We have introduced progressive dividends in an effort to further clarify our intention to return profit to shareholders who hold shares of the Company over the long term and to make clear our intention to increase dividends by achieving steady profit growth.
In terms of dividend payout ratio, because we plan to pursue balanced capital management in accordance with the situation, we have left ourselves some leeway and intend to handle this flexibly.
We have disclosed a dividend forecast of 40 yen for fiscal year 2025, which remains unchanged. However, we will pursue steady profit growth while executing the strategies outlined in our new Medium-Term Management Plan, aiming to increase dividends during the plan period.
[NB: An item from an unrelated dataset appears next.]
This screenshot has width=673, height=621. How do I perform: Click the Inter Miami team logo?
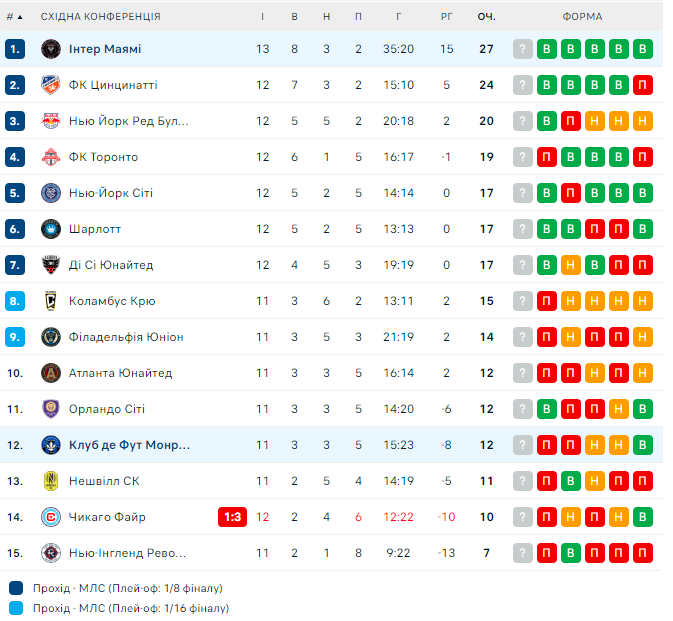pos(50,49)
To Our Valued Stakeholders
Under our previous Medium-Term Management Plan, we initiated business portfolio management. With progress in visualization, including analysis and evaluation based on risk and cost returns, we have raised awareness of business portfolio management. Throughout the formulation stage of the new Medium-Term Management Plan, we have repeatedly discussed the medium-to-long-term direction of each business portfolio while setting a common ROE target. We will further advance the refinement of our business portfolio management to achieve an early recovery exceeding PBR of 1.0x.
Recently, we have been receiving an increasing number of requests from investors for more in-depth questions about individual businesses and for enhanced information disclosure. I believe that one important mission of the Head of the Finance Group is to engage in constructive dialogues with investors and other stakeholders, and it also seems important to accurately explain our strategies and the nature of our business to ensure that they are well-understood.
We will naturally continue to disclose accurate information on our performance and strategy in a timely manner, but we will also consider opportunities for investors to engage in dialogues with not only Mr. Umemiya, our President, but also our Outside Directors. Management will work together to build open relationships with every stakeholder.
We intend to share the insights, learnings, and opinions gained through dialogue with all of you with the Board of Directors and management, and use them as reference for business operations, capital policies, and other matters. We will also make every effort to provide sufficient information so that our investors can gain a deeper understanding of our Company. We will be particularly mindful of proactively disclosing information on areas of high interest and, and will continue to engage in two-way engagement, which will lead to sustainable growth and increased corporate value.
Additionally, to clarify our target groups beyond previous product-specific disclosures, we are now disclosing results categorized by Consumer and Corporate Client Strategies. We are still in the process of trial and error, but we will strive to create IR materials that are easier for our stakeholders to understand.
We would like to ask for the continued understanding and support of our stakeholders.